If you're interested in the Cooking Light 3-Day Detox, don't let allergies, aversions, or preferences stand between you and a healthy reset. Follow the 5 Pillars of the Detox, and use these substitutions to help you mold the detox into something that works for you, your budget, your schedule, and your time.
Swap an equal amount of another lean protein (chicken breast, fish, shrimp, or lean steak).
Use an equal amount of another fresh fruit.
Sub an equal amount of another low-calorie vegetable (carrots, green beans, zucchini, broccoli, cauliflower, spinach, leafy greens, or cucumber).

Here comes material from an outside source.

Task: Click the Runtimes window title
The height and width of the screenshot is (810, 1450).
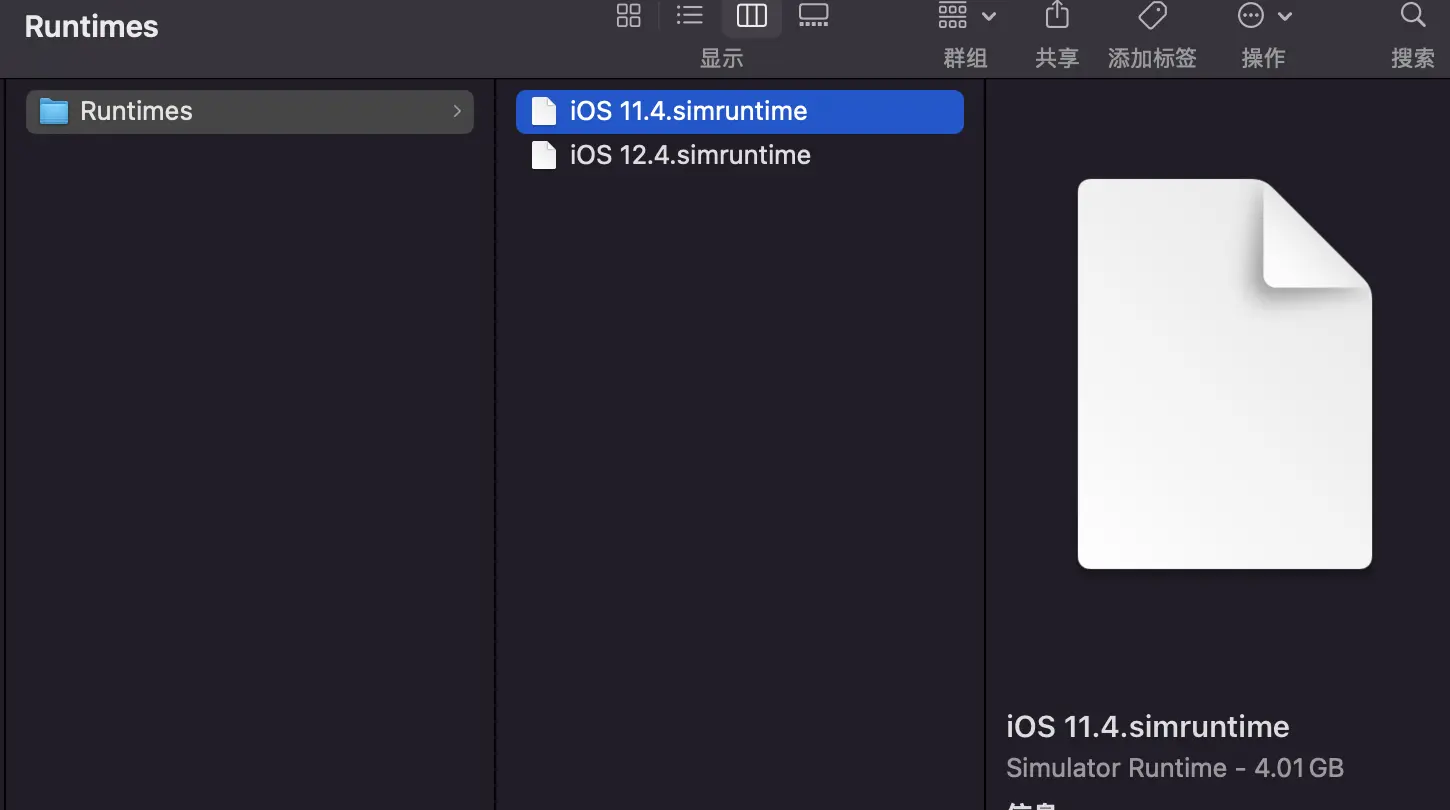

Swap an equal amount of another cooked whole grain.
We list dairy swaps with recipes where they make sense. You may add 1 to 2 Tbsp. milk, soy milk, or almond milk to coffee, if desired (no sugar, though).
Most cleanse or detox diets eliminate dairy, but unless you have a diary allergy or intolerance, research doesn't show conclusive findings that eliminating it improves your health. Our plan includes dairy, but in small amounts—and we suggest substitutes if you opt to go dairy-free.
TRY CUTTING CAFFEINE
It's ideal to eliminate caffeine along with processed food, added sugar, and alcohol—so if you can do it, go for it! But if the thought holds you back from following the plan, allow yourself one cup of coffee or tea per day. A splash of dairy is fine, but avoid any added sugars or sweeteners, including artificial ones.
Reach for water throughout the day, don't wait until you feel thirsty. Add a squeeze of lemon or lime, or toss in cucumber slices for flavor if you struggle getting plain water down.
WANT TO TRY THE 3-DAY DETOX, BUT CURIOUS HOW TO FEED YOUR FAMILY WHILE FOLLOWING IT?
The plan consists of nutrient-rich foods that are healthy for all ages, and meals and recipes can be adapted to feed more. Consider preparing all meals or at least the dinner meal for everyone, adapting as needed for taste preferences.